Brailsford banks on racing start

By Nigel Bell

Dave Brailsford
Brailsford says preparation is the key to success (Getty Images)
If there is one sport Britain will be expected to do well in at the Beijing Olympics, it is cycling.

In March 2008, Team GB won nine gold medals at the World Championships in Manchester.

That was a success for the athletes and Team GB's performance director David Brailsford, the man who has ensured the 5m annual lottery budget is spent wisely.

Most days, the 44-year-old makes the four-hour round trip to the Manchester velodrome from his home in Ilkeston, Derbyshire, to ensure everything is ready for Beijing.

"I get two hours thinking about what we need to do for the rest of the day and two hours on the way home to reflect.

"It gives me time to think before the day," Brailsford said.

Brailsford is Team GB's performance director

Once in Manchester, Brailsford faces a series of meetings with athletes, mechanics and sports scientists to ensure everything is on track for the summer.

And he said it is the attention to detail that has made Team GB so good.

Brailsford's fascination with cycling started as a teenager. At the age of 18 he used to race for a team in France but never made the grade to compete in the Tour de France.

After obtaining a sports science degree he became involved with the British cycling team.

In 1998 lottery funding allowed the sport to become professional and he was approached to join Team GB on a full-time basis.

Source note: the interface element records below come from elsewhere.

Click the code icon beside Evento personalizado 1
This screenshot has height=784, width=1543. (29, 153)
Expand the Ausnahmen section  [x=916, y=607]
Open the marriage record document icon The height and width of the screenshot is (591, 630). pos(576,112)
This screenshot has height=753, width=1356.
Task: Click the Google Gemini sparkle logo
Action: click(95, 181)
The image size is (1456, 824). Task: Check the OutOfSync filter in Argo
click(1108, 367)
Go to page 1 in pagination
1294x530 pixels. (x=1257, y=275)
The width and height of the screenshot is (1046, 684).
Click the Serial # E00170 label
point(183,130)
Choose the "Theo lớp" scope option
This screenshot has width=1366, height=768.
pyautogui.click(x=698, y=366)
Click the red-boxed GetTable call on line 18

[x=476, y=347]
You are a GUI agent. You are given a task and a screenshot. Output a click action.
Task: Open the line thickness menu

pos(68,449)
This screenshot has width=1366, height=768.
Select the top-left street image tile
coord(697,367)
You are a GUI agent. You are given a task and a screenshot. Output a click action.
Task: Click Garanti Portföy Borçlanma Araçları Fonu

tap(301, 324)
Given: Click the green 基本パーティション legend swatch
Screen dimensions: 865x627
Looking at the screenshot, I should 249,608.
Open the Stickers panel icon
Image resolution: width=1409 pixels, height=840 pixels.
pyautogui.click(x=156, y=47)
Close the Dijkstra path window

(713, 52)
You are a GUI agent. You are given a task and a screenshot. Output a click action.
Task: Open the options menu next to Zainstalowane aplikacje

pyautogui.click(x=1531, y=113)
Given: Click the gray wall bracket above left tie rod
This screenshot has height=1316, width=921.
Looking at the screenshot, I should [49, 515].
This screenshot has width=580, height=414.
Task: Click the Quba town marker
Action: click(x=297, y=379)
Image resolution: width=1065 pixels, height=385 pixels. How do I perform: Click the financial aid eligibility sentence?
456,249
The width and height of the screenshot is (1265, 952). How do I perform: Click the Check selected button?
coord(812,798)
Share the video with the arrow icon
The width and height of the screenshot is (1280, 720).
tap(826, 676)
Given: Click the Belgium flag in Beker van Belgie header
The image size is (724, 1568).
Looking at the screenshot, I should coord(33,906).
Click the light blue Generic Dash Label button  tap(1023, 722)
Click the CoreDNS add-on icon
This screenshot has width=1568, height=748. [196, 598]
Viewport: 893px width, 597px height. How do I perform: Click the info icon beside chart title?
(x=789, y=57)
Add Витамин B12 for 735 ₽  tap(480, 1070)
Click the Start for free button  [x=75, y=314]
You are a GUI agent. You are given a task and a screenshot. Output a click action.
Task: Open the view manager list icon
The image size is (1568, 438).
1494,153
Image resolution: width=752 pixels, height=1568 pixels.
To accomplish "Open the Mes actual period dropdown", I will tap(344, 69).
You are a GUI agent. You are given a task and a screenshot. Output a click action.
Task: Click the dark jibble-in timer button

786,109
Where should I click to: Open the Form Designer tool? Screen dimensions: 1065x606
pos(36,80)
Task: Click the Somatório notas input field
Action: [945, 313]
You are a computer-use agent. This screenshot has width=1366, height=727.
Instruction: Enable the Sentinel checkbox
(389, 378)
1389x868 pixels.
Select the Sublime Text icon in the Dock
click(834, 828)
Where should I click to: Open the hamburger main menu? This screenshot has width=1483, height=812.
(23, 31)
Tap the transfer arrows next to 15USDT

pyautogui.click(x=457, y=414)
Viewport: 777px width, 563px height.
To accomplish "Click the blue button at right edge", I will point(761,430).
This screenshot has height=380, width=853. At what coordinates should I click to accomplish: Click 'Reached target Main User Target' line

By 2002 he had become performance director and Brailsford said the influence of lottery funding cannot be underestimated.

Prior to 2000, Britain had won one gold medal in 76 years - Chris Boardman in the 1992 Barcelona Olympics.

If they feel fully prepared and ready to go then they'll be confident

Dave Brailsford

Since that date the team has gathered 79 world championship medals.

That total will be expected to rise in Beijing, although Brailsford said he does not feel under any extra pressure.

"The pressure I feel is to make sure we get there and the night before the race a rider can turn around and, when asked if they'd left any stone unturned, they can say no," he said.

"And if they feel fully prepared and ready to go then they'll be confident and it's my job to make sure that's exactly how they feel."

That attention to detail and hands on approach will hopefully turn Olympic dreams into a golden reality in Beijing.